Clients record metrics to both a standard MetricRegistry and a conjure_runtime-specific HostMetricsRegistry.

Standard Metrics

  • client.response (channel-name: <channel_name>, service-name: <service_name>, endpoint: <endpoint>, status: <status>) - A Timer recording request durations per endpoint. Note that the requests timed by this metric are the user-percieved request, including any backoffs/retries/etc. It only records the time until response headers are received, not until the entire response body is read. The status tag will be success if the response status was 2xx and will be failure otherwise (QoS failure, internal server error, IO error, etc).
  • tls.handshake (context: <service_name>, protocol: <protocol_version>, cipher: <cipher_name>) - A Meter tracking the rate of TLS handshakes, tagged by the service, TLS protocol version (e.g. TLSv1.3), and cipher name (e.g.

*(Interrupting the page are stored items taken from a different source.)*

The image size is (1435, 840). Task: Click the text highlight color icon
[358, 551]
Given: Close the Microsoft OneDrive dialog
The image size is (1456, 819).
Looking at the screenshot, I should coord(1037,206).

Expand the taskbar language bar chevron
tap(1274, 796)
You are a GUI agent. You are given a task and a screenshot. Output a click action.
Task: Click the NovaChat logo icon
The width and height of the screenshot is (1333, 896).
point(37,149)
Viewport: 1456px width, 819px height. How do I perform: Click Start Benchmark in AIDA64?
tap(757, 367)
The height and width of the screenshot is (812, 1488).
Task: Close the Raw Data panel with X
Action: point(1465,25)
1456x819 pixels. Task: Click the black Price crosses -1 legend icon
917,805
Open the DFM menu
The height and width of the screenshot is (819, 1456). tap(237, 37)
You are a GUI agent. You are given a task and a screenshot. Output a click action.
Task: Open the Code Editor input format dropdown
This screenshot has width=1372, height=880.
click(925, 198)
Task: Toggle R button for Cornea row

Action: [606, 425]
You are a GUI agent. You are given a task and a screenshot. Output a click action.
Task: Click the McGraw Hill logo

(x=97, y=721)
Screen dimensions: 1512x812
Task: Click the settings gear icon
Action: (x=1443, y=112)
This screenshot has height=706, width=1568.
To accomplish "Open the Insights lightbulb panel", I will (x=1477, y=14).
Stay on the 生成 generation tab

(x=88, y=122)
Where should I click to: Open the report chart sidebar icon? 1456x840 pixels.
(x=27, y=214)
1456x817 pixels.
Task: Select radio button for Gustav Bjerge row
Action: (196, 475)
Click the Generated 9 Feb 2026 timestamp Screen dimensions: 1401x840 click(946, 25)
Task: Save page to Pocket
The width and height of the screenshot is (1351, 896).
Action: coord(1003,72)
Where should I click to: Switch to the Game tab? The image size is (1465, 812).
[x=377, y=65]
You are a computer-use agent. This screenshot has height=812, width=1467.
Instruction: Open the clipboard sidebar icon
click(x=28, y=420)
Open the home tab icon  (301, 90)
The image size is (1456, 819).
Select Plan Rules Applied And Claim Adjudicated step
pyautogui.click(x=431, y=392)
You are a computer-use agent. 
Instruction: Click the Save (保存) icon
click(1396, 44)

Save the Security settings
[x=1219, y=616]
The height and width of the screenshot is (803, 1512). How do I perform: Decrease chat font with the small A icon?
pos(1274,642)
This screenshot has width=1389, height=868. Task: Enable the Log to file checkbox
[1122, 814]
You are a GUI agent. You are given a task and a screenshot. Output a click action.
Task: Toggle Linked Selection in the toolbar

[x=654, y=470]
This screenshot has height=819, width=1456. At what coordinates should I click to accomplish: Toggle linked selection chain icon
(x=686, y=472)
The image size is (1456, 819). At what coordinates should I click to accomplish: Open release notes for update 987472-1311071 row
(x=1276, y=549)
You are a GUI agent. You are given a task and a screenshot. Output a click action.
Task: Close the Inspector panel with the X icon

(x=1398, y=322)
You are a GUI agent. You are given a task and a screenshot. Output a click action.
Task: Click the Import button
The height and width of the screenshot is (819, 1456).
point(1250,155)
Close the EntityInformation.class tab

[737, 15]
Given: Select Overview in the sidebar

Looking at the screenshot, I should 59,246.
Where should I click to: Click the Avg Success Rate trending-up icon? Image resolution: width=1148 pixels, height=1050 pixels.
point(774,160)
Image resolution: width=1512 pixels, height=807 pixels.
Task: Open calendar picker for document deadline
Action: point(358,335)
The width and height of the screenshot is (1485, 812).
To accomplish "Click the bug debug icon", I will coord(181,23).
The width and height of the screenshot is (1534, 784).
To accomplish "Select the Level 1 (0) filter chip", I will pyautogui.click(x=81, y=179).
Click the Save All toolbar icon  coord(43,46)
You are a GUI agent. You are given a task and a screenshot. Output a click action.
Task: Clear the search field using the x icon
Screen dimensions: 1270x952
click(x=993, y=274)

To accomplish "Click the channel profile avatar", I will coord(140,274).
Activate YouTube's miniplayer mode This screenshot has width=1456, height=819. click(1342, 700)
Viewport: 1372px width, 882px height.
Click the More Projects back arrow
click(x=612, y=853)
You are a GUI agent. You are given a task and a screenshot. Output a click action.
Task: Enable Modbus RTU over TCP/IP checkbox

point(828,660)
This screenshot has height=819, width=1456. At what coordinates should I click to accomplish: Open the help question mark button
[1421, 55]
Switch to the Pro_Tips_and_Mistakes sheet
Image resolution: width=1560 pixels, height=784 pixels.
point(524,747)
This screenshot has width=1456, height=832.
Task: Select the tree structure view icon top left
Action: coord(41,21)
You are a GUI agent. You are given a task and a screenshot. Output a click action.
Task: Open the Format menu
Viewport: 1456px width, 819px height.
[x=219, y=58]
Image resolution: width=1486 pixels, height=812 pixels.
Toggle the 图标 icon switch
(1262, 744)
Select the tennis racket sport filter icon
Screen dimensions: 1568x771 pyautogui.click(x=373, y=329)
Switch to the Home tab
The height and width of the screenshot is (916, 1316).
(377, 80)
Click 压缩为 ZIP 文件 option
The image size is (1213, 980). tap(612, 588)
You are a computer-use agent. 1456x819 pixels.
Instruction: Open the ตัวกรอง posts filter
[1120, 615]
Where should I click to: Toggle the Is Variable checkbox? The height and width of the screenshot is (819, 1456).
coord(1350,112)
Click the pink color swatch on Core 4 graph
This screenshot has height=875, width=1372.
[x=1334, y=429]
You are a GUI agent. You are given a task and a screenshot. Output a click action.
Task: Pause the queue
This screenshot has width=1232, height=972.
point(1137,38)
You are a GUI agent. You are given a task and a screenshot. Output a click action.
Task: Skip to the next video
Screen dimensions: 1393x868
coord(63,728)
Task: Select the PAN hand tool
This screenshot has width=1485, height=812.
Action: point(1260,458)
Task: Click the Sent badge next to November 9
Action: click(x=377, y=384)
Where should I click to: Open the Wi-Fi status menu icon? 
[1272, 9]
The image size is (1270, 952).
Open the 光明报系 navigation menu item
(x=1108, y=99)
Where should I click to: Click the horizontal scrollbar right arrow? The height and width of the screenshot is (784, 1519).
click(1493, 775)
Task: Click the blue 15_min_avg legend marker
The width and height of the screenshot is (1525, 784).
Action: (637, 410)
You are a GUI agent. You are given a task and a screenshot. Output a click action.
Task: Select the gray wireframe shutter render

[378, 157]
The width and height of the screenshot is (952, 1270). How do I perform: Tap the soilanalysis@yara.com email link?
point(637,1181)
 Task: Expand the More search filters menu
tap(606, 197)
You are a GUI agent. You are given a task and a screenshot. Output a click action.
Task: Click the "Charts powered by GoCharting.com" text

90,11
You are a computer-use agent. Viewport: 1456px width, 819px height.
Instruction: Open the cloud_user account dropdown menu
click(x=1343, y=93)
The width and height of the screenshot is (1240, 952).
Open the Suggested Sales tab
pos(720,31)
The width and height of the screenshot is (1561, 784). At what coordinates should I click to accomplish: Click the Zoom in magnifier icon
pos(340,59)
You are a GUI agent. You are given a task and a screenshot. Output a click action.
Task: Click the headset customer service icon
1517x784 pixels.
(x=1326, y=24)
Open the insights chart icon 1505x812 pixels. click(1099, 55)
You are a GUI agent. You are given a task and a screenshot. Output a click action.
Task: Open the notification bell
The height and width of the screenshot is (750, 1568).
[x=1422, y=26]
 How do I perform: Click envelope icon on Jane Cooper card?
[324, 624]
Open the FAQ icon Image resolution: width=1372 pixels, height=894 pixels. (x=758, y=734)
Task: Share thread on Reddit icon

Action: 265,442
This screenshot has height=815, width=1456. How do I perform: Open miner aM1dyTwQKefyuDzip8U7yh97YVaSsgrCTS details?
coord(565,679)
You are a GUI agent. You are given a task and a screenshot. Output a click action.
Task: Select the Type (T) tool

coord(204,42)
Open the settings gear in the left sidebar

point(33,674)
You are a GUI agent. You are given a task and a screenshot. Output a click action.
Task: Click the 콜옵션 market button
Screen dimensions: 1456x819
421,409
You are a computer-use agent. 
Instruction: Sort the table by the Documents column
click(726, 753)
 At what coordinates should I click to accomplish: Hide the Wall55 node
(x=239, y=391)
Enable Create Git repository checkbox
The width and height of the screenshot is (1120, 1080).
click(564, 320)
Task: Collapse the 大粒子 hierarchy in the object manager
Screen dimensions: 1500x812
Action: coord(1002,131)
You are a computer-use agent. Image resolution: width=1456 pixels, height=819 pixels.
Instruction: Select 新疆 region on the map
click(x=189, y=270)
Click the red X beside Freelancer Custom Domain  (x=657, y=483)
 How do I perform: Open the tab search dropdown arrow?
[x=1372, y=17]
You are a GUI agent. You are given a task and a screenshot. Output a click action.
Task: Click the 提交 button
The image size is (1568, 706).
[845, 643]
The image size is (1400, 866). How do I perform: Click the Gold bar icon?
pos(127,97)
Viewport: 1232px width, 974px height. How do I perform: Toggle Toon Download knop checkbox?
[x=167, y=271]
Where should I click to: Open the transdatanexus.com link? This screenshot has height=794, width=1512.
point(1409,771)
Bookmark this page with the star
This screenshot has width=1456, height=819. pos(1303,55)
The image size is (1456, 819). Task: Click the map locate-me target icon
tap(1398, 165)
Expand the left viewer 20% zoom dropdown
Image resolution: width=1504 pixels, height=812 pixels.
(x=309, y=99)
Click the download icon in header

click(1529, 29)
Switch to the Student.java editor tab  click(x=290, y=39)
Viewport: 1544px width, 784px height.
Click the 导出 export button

TLS_CHACHA20_POLY1305_SHA256).
  • conjure-runtime.concurrencylimiter.max (service: <service_name>, hostIndex: <host_index>) - A Gauge reporting the maximum number of concurrent requests which are currently permitted to be made to a specific host.
  • conjure-runtime.concurrencylimiter.in-flight (service: <service_name>, hostIndex: <host_index>) - A Gauge reporting the current number of requests being made to a specific host.

Host Metrics

The HostMetricsRegistry contains metrics for every host of every service being actively used by a conjure_runtime client.